A desvalorização das ciências humanas no Brasil

Enviada em 29/08/2022

De acordo com o historiador Heródoto devemos “Pensar no passado para compreender o presente e idealizar o futuro”. Incontestavelmente é isso que as ciências humanas fazem, mesmo sendo muitas vezes desvalorizadas, já que o tabu de que elas não contribuem na atualidade está enraizado na mente das pessoas. Entretanto, o fato é que essas áreas são importantes não só para o estudo do passado, mas também para que no futuro, antigos erros não sejam executados, além de servir para o entendimento da motivação das ações de cada um.

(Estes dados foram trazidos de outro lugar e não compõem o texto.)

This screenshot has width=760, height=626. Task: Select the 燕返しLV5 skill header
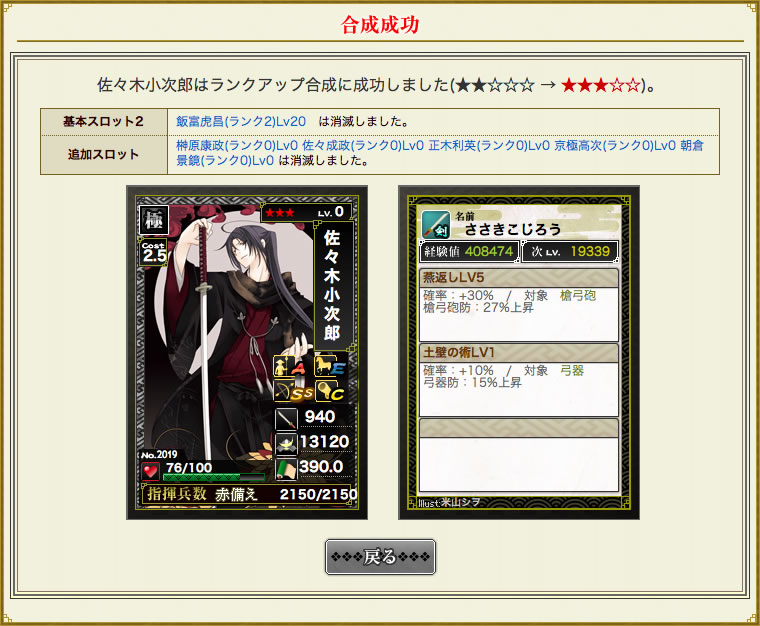[519, 278]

Indubitavelmente, as ciências humanas permitem que a sociedade entenda sucessão de escolhas que encaminhou o povo para a era atual. Como disse Heródoto, só é possível entender o presente e mudar o futuro conhecendo o passado. Isso demonstra, portanto, que com a desvalorização das ciências humanas, o mundo irá desencadear uma série de ações sem entendimento, que resultarão em um futuro não evoluído e até mesmo pior do que o presente, por conta da falta de conhecimento da sociedade.

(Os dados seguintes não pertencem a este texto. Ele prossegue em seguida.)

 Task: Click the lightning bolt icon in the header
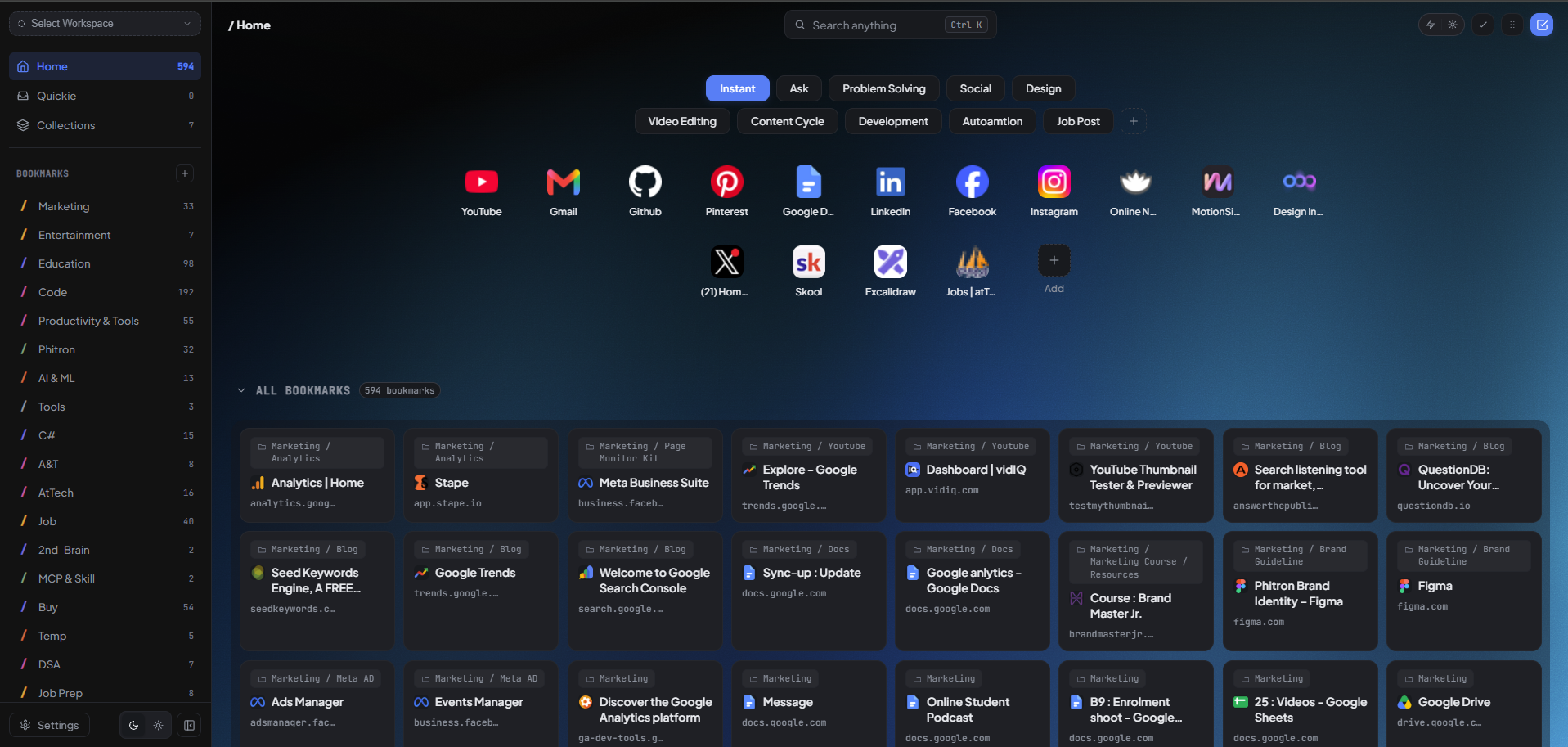pos(1431,25)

Outrossim, as ciências humanas são importantes pois mostram os erros passados, para que, então, a população não os cometa mais futuramente. Segundo George Santayama, “Aqueles que não conseguem lembrar o passado estão condenados a repeti-lo”. Dessa forma, somente há evolução dos atos, quando há também uma profunda avaliação deles, já que com isso os erros são mostrados, com a ajuda das ciências humanas, tendo, assim, a chance de serem mudados no futuro.

Portanto, é necessário que o governo invista nas ciências humanas ao invés de desvalorizá-las, por meio da criação de programas que tornem a área mais atrativa, como por exemplo, com o aumento de salário feito pela doação de patrocinadores. Assim sendo, a população passará a valorizar esses trabalhos, resultando em mais prestígio e procura nos cursos, de modo que a população, em conformidade com a frase de Santayama, não deixará somente de repetir seus erros passados, mas também terá seus atos evoluídos no futuro.